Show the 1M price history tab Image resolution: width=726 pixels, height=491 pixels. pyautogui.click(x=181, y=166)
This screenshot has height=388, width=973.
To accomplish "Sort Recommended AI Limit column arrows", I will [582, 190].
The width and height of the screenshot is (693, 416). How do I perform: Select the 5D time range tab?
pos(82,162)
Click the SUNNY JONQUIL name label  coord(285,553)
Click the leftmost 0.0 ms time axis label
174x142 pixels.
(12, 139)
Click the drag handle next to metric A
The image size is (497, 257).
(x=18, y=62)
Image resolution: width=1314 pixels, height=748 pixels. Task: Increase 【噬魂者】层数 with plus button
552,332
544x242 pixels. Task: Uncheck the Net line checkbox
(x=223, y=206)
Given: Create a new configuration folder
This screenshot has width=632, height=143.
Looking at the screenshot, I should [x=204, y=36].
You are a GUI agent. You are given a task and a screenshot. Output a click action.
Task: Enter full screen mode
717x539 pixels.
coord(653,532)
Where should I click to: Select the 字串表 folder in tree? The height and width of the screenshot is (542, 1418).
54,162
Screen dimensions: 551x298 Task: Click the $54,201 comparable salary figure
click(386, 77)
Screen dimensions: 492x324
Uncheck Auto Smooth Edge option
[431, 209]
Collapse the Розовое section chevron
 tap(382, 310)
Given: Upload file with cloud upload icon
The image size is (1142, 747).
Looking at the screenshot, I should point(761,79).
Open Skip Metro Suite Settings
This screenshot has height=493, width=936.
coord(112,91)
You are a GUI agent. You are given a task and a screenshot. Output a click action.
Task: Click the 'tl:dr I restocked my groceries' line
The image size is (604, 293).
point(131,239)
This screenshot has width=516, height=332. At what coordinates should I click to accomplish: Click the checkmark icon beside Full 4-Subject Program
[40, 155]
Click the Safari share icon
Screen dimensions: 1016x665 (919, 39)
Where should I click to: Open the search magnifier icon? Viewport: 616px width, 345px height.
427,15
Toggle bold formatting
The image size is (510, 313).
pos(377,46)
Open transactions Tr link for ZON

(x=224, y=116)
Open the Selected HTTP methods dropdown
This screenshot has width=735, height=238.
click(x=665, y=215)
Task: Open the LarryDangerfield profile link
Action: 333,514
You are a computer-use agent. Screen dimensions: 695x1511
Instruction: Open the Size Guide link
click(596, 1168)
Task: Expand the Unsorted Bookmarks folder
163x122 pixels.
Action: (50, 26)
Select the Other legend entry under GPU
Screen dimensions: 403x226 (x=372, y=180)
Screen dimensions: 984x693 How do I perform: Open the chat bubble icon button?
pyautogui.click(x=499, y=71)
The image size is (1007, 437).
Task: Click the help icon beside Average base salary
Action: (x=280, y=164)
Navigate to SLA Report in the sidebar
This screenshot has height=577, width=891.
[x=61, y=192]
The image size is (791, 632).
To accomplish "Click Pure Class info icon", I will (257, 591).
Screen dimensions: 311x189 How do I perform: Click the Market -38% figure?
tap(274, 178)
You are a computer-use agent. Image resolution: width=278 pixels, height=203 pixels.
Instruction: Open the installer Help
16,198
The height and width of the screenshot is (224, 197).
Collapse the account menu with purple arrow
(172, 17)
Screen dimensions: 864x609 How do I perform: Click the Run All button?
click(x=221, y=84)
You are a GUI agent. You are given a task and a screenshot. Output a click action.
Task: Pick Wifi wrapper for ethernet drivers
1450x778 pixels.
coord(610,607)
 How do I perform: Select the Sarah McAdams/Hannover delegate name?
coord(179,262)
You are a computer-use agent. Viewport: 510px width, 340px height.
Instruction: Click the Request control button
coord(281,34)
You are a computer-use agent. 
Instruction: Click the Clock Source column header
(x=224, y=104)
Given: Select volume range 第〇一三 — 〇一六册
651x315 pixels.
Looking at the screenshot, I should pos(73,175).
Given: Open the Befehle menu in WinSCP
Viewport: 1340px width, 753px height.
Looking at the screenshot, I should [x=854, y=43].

——————————

- [BRIEF]:
Give back the complete material verbatim.

- [OUTPUT OF THE TASK]:
Show the 1M price history tab Image resolution: width=726 pixels, height=491 pixels. pyautogui.click(x=181, y=166)
This screenshot has height=388, width=973.
To accomplish "Sort Recommended AI Limit column arrows", I will [582, 190].
The width and height of the screenshot is (693, 416). How do I perform: Select the 5D time range tab?
pos(82,162)
Click the SUNNY JONQUIL name label  coord(285,553)
Click the leftmost 0.0 ms time axis label
174x142 pixels.
(12, 139)
Click the drag handle next to metric A
The image size is (497, 257).
(x=18, y=62)
Image resolution: width=1314 pixels, height=748 pixels. Task: Increase 【噬魂者】层数 with plus button
552,332
544x242 pixels. Task: Uncheck the Net line checkbox
(x=223, y=206)
Given: Create a new configuration folder
This screenshot has width=632, height=143.
Looking at the screenshot, I should [x=204, y=36].
You are a GUI agent. You are given a task and a screenshot. Output a click action.
Task: Enter full screen mode
717x539 pixels.
coord(653,532)
Where should I click to: Select the 字串表 folder in tree? The height and width of the screenshot is (542, 1418).
54,162
Screen dimensions: 551x298 Task: Click the $54,201 comparable salary figure
click(386, 77)
Screen dimensions: 492x324
Uncheck Auto Smooth Edge option
[431, 209]
Collapse the Розовое section chevron
 tap(382, 310)
Given: Upload file with cloud upload icon
The image size is (1142, 747).
Looking at the screenshot, I should point(761,79).
Open Skip Metro Suite Settings
This screenshot has height=493, width=936.
coord(112,91)
You are a GUI agent. You are given a task and a screenshot. Output a click action.
Task: Click the 'tl:dr I restocked my groceries' line
The image size is (604, 293).
point(131,239)
This screenshot has width=516, height=332. At what coordinates should I click to accomplish: Click the checkmark icon beside Full 4-Subject Program
[40, 155]
Click the Safari share icon
Screen dimensions: 1016x665 (919, 39)
Where should I click to: Open the search magnifier icon? Viewport: 616px width, 345px height.
427,15
Toggle bold formatting
The image size is (510, 313).
pos(377,46)
Open transactions Tr link for ZON

(x=224, y=116)
Open the Selected HTTP methods dropdown
This screenshot has width=735, height=238.
click(x=665, y=215)
Task: Open the LarryDangerfield profile link
Action: 333,514
You are a computer-use agent. Screen dimensions: 695x1511
Instruction: Open the Size Guide link
click(596, 1168)
Task: Expand the Unsorted Bookmarks folder
163x122 pixels.
Action: (50, 26)
Select the Other legend entry under GPU
Screen dimensions: 403x226 (x=372, y=180)
Screen dimensions: 984x693 How do I perform: Open the chat bubble icon button?
pyautogui.click(x=499, y=71)
The image size is (1007, 437).
Task: Click the help icon beside Average base salary
Action: (x=280, y=164)
Navigate to SLA Report in the sidebar
This screenshot has height=577, width=891.
[x=61, y=192]
The image size is (791, 632).
To accomplish "Click Pure Class info icon", I will (257, 591).
Screen dimensions: 311x189 How do I perform: Click the Market -38% figure?
tap(274, 178)
You are a computer-use agent. Image resolution: width=278 pixels, height=203 pixels.
Instruction: Open the installer Help
16,198
The height and width of the screenshot is (224, 197).
Collapse the account menu with purple arrow
(172, 17)
Screen dimensions: 864x609 How do I perform: Click the Run All button?
click(x=221, y=84)
You are a GUI agent. You are given a task and a screenshot. Output a click action.
Task: Pick Wifi wrapper for ethernet drivers
1450x778 pixels.
coord(610,607)
 How do I perform: Select the Sarah McAdams/Hannover delegate name?
coord(179,262)
You are a computer-use agent. Viewport: 510px width, 340px height.
Instruction: Click the Request control button
coord(281,34)
You are a computer-use agent. 
Instruction: Click the Clock Source column header
(x=224, y=104)
Given: Select volume range 第〇一三 — 〇一六册
651x315 pixels.
Looking at the screenshot, I should pos(73,175).
Given: Open the Befehle menu in WinSCP
Viewport: 1340px width, 753px height.
Looking at the screenshot, I should [x=854, y=43].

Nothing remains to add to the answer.